Saturday, February 09, 2008

Holidays and Lies

Holiday time is the time for lies. Everyone wishes each other lots of money in the new year (despite the fact that the average salary raise for Beijing’s IT industry is only 10% and that is to accommodate the recent high inflation) and every dream coming true (when do they ever?). Since the zodiac sign for 2008 is rat, a synonym of the verb “count” in Chinese, half of the group-sent sms greeting messages that I’ve received include the phrase “count (rat) your money until your hands grew weak in the new year!”

Yeah right!

For me, on top of all that, I had to make up a story to innocent friends and relatives that I could not join my family in Hong Kong this time because I could not get my paperwork in place (how could I, a well-organized operations person, have missed his paperwork!). My grandpa yelled over the phone: “What do you mean you are not in Hong Kong? Why don’t you come back to Chengdu then? Next time you have to bring your girlfriend back. No, I don’t want a girlfriend anymore. I want your spouse. Yes, spouse. Girlfriends can disappear the next day, but a spouse will keep you company for a long time. Yes, you have to bring a spouse back next time, before I go visit Buddha.”

Ok ok grandpa, a spouse from me to you next time.

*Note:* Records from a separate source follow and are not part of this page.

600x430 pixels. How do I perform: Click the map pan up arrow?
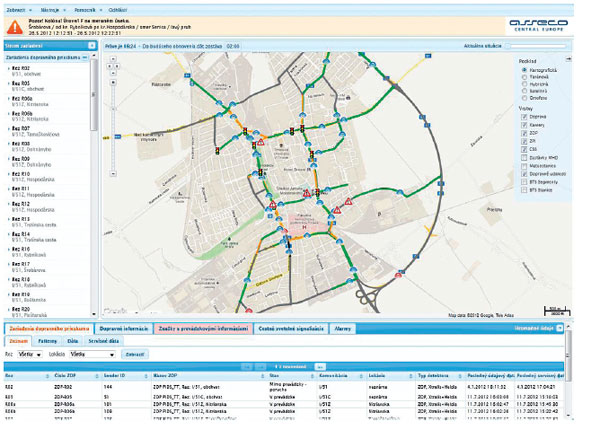(x=113, y=58)
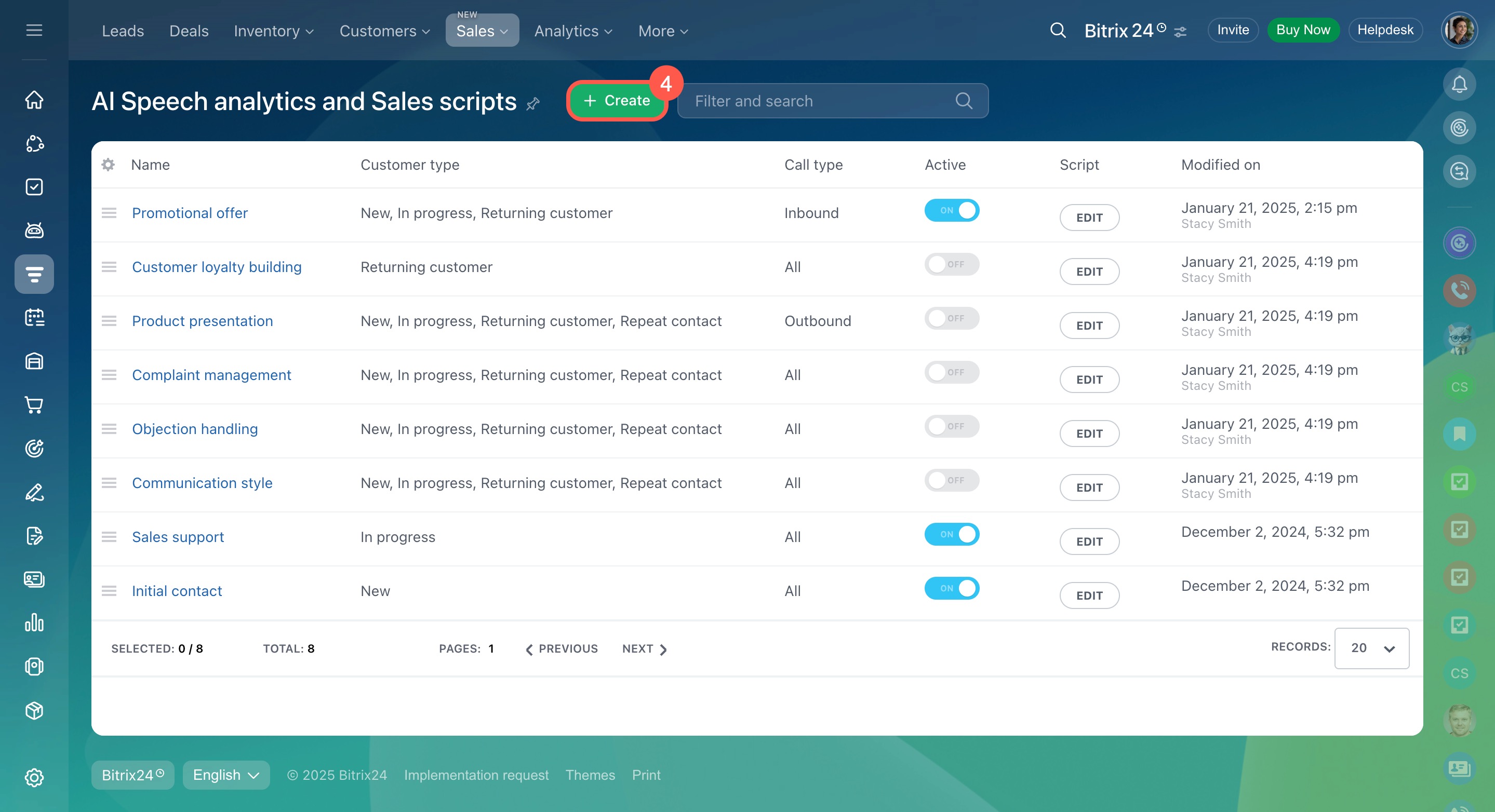Disable the Initial contact active toggle
Image resolution: width=1495 pixels, height=812 pixels.
pyautogui.click(x=951, y=588)
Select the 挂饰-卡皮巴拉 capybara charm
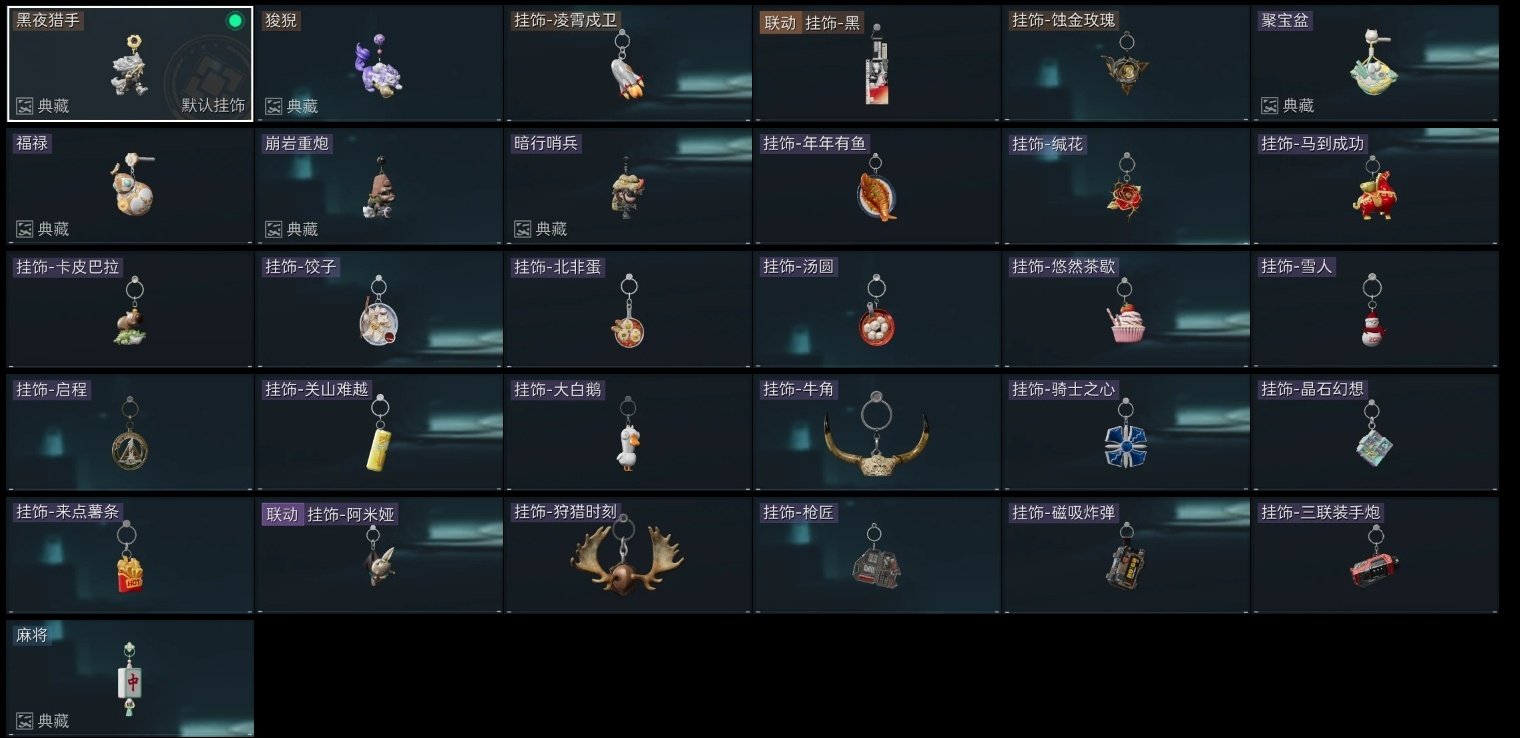This screenshot has height=738, width=1520. [x=130, y=309]
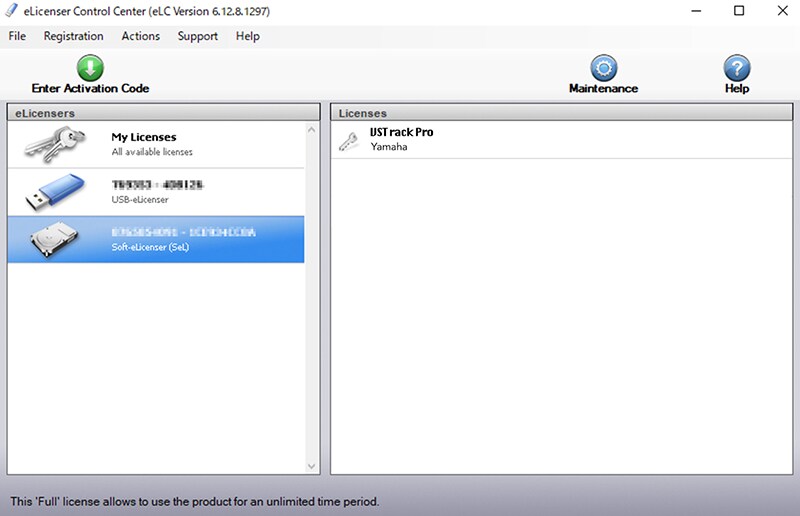The height and width of the screenshot is (516, 800).
Task: Select the USB-eLicenser flash drive icon
Action: click(56, 191)
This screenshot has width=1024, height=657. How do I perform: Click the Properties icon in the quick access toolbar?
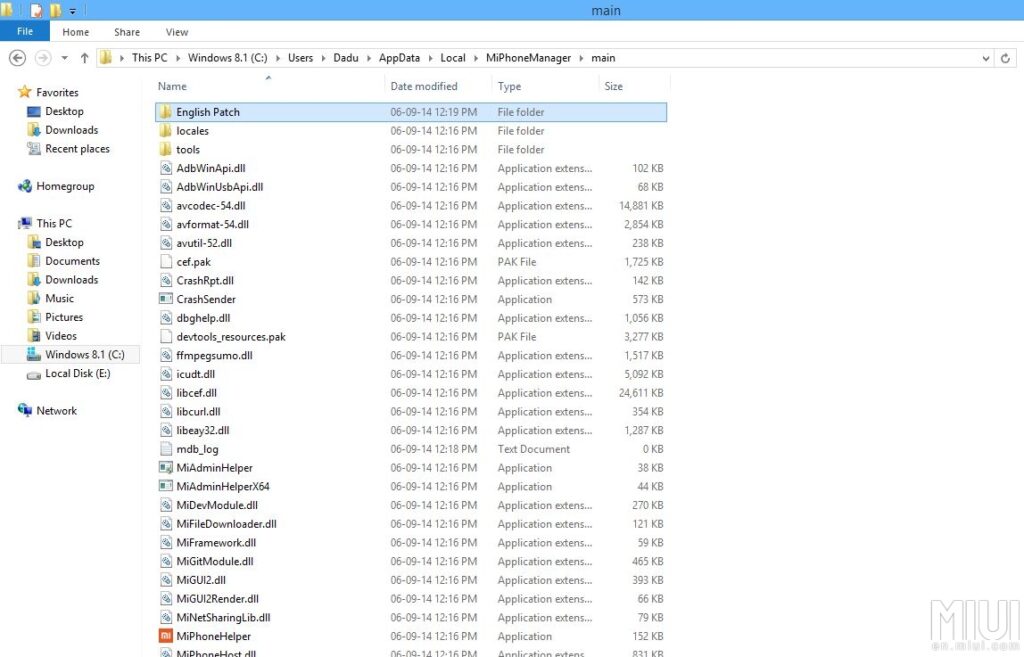tap(37, 11)
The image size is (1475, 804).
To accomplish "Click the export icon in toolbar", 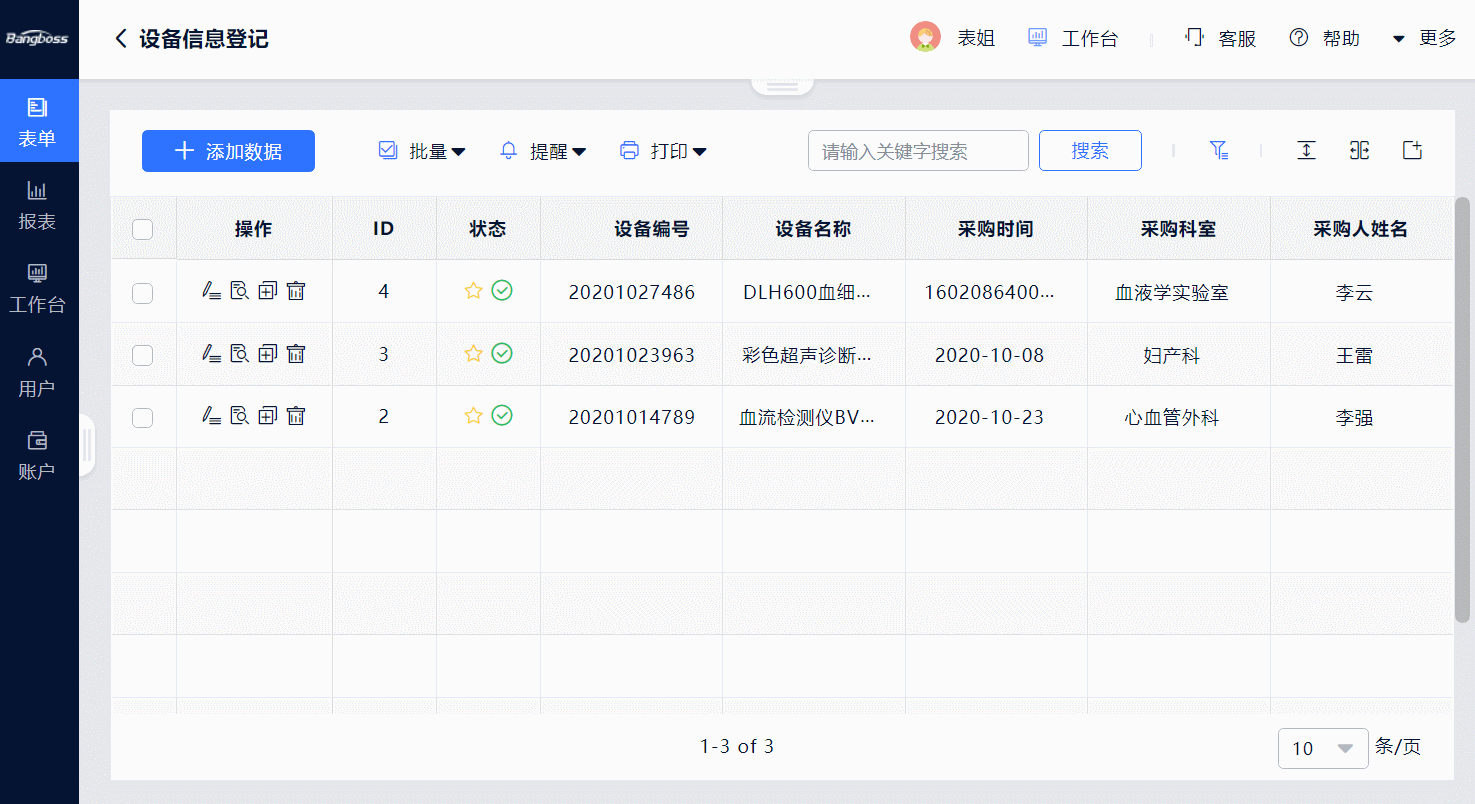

Still, when the fireworks lit up in the sky, all I saw was this beautiful crassness of tradition—a showoff to see which family’s firework shoots up the highest and the noisiest, a trigger of children’s shrill laughter, and the picture frame to preserve many fond memories.

Holidays, despite their wastefulness, are worth the lies.


Anonymous said...

It's funny, I look forward to holidays with a mixture of anticipation and dread. Anticipation to see my relatives and spend time with those I love and who are bound to each other. Dread because of the usual questions for which the truth is insufficient. So we lie and say what is expected, to keep the holidays pleasant and preserve memories of "good times." It's somewhat sad, but I always assumed that not everybody shares the dilemma, that they are honest with their families about who they are. Perhaps not. Does it help to know we all go through this? It at least provides some self-rationalization. So holidays at most, are bittersweet.

Albatross said...

I spent my whole holiday meeting and working -- didn't even have a decent drink.

Beijing Loafer said...

Yes, holidays are like everything else--never perfect, always leaving something to savor.